__TASK TO CARRY OUT__
Write out each of the following items, line for line, with no changes.

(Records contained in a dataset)
◆ ◆ ◆
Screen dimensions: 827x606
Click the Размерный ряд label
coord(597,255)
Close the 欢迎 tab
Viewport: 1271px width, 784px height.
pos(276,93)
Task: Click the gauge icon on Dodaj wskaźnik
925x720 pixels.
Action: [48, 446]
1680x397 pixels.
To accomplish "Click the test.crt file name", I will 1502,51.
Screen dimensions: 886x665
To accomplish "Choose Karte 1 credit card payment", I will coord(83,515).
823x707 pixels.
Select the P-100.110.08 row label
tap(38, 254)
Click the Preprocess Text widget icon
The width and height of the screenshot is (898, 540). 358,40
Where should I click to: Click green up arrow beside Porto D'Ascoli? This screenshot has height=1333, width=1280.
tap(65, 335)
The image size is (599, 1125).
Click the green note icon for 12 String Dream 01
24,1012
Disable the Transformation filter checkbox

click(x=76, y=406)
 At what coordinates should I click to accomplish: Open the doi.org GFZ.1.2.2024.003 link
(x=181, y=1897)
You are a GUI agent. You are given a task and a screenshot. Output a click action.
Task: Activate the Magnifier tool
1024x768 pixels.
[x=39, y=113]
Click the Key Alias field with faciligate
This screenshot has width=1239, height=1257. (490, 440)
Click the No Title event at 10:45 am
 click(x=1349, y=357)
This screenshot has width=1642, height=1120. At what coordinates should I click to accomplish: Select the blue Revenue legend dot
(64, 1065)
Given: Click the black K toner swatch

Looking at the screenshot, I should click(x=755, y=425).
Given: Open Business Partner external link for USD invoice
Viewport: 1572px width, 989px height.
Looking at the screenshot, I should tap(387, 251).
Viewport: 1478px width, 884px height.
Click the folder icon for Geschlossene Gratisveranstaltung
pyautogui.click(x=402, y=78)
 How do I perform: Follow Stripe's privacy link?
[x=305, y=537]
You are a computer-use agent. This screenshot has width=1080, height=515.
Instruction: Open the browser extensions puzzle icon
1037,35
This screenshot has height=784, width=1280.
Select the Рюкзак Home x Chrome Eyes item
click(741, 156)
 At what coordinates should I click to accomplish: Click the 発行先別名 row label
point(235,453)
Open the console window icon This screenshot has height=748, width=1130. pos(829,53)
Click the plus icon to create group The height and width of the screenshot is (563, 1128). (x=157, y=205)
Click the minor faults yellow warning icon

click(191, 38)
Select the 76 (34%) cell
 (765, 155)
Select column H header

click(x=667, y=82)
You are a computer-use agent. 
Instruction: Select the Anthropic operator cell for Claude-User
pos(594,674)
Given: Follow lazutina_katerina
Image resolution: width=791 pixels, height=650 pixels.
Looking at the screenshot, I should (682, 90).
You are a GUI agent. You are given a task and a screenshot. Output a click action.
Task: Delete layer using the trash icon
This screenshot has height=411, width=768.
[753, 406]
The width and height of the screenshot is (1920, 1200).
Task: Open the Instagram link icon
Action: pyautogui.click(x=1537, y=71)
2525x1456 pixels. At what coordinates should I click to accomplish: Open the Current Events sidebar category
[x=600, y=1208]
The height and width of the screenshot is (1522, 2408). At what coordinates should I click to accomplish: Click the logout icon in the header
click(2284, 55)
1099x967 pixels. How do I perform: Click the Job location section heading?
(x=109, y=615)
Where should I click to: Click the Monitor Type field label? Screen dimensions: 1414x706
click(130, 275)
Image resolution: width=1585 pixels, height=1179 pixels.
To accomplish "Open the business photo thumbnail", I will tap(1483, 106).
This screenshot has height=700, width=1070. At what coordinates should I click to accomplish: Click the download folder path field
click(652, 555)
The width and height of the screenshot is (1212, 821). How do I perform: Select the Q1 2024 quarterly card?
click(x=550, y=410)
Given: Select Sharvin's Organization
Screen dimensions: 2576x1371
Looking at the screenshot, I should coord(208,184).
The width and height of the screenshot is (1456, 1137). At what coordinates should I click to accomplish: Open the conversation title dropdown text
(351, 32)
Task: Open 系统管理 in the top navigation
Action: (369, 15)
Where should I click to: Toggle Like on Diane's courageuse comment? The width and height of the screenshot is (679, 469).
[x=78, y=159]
◆ ◆ ◆
__WRITTEN SOLUTION__
Screen dimensions: 827x606
Click the Размерный ряд label
coord(597,255)
Close the 欢迎 tab
Viewport: 1271px width, 784px height.
pos(276,93)
Task: Click the gauge icon on Dodaj wskaźnik
925x720 pixels.
Action: [48, 446]
1680x397 pixels.
To accomplish "Click the test.crt file name", I will 1502,51.
Screen dimensions: 886x665
To accomplish "Choose Karte 1 credit card payment", I will coord(83,515).
823x707 pixels.
Select the P-100.110.08 row label
tap(38, 254)
Click the Preprocess Text widget icon
The width and height of the screenshot is (898, 540). 358,40
Where should I click to: Click green up arrow beside Porto D'Ascoli? This screenshot has height=1333, width=1280.
tap(65, 335)
The image size is (599, 1125).
Click the green note icon for 12 String Dream 01
24,1012
Disable the Transformation filter checkbox

click(x=76, y=406)
 At what coordinates should I click to accomplish: Open the doi.org GFZ.1.2.2024.003 link
(x=181, y=1897)
You are a GUI agent. You are given a task and a screenshot. Output a click action.
Task: Activate the Magnifier tool
1024x768 pixels.
[x=39, y=113]
Click the Key Alias field with faciligate
This screenshot has width=1239, height=1257. (490, 440)
Click the No Title event at 10:45 am
 click(x=1349, y=357)
This screenshot has width=1642, height=1120. At what coordinates should I click to accomplish: Select the blue Revenue legend dot
(64, 1065)
Given: Click the black K toner swatch

Looking at the screenshot, I should click(x=755, y=425).
Given: Open Business Partner external link for USD invoice
Viewport: 1572px width, 989px height.
Looking at the screenshot, I should tap(387, 251).
Viewport: 1478px width, 884px height.
Click the folder icon for Geschlossene Gratisveranstaltung
pyautogui.click(x=402, y=78)
 How do I perform: Follow Stripe's privacy link?
[x=305, y=537]
You are a computer-use agent. This screenshot has width=1080, height=515.
Instruction: Open the browser extensions puzzle icon
1037,35
This screenshot has height=784, width=1280.
Select the Рюкзак Home x Chrome Eyes item
click(741, 156)
 At what coordinates should I click to accomplish: Click the 発行先別名 row label
point(235,453)
Open the console window icon This screenshot has height=748, width=1130. pos(829,53)
Click the plus icon to create group The height and width of the screenshot is (563, 1128). (x=157, y=205)
Click the minor faults yellow warning icon

click(191, 38)
Select the 76 (34%) cell
 (765, 155)
Select column H header

click(x=667, y=82)
You are a computer-use agent. 
Instruction: Select the Anthropic operator cell for Claude-User
pos(594,674)
Given: Follow lazutina_katerina
Image resolution: width=791 pixels, height=650 pixels.
Looking at the screenshot, I should (682, 90).
You are a GUI agent. You are given a task and a screenshot. Output a click action.
Task: Delete layer using the trash icon
This screenshot has height=411, width=768.
[753, 406]
The width and height of the screenshot is (1920, 1200).
Task: Open the Instagram link icon
Action: pyautogui.click(x=1537, y=71)
2525x1456 pixels. At what coordinates should I click to accomplish: Open the Current Events sidebar category
[x=600, y=1208]
The height and width of the screenshot is (1522, 2408). At what coordinates should I click to accomplish: Click the logout icon in the header
click(2284, 55)
1099x967 pixels. How do I perform: Click the Job location section heading?
(x=109, y=615)
Where should I click to: Click the Monitor Type field label? Screen dimensions: 1414x706
click(130, 275)
Image resolution: width=1585 pixels, height=1179 pixels.
To accomplish "Open the business photo thumbnail", I will tap(1483, 106).
This screenshot has height=700, width=1070. At what coordinates should I click to accomplish: Click the download folder path field
click(652, 555)
The width and height of the screenshot is (1212, 821). How do I perform: Select the Q1 2024 quarterly card?
click(x=550, y=410)
Given: Select Sharvin's Organization
Screen dimensions: 2576x1371
Looking at the screenshot, I should coord(208,184).
The width and height of the screenshot is (1456, 1137). At what coordinates should I click to accomplish: Open the conversation title dropdown text
(351, 32)
Task: Open 系统管理 in the top navigation
Action: (369, 15)
Where should I click to: Toggle Like on Diane's courageuse comment? The width and height of the screenshot is (679, 469).
[x=78, y=159]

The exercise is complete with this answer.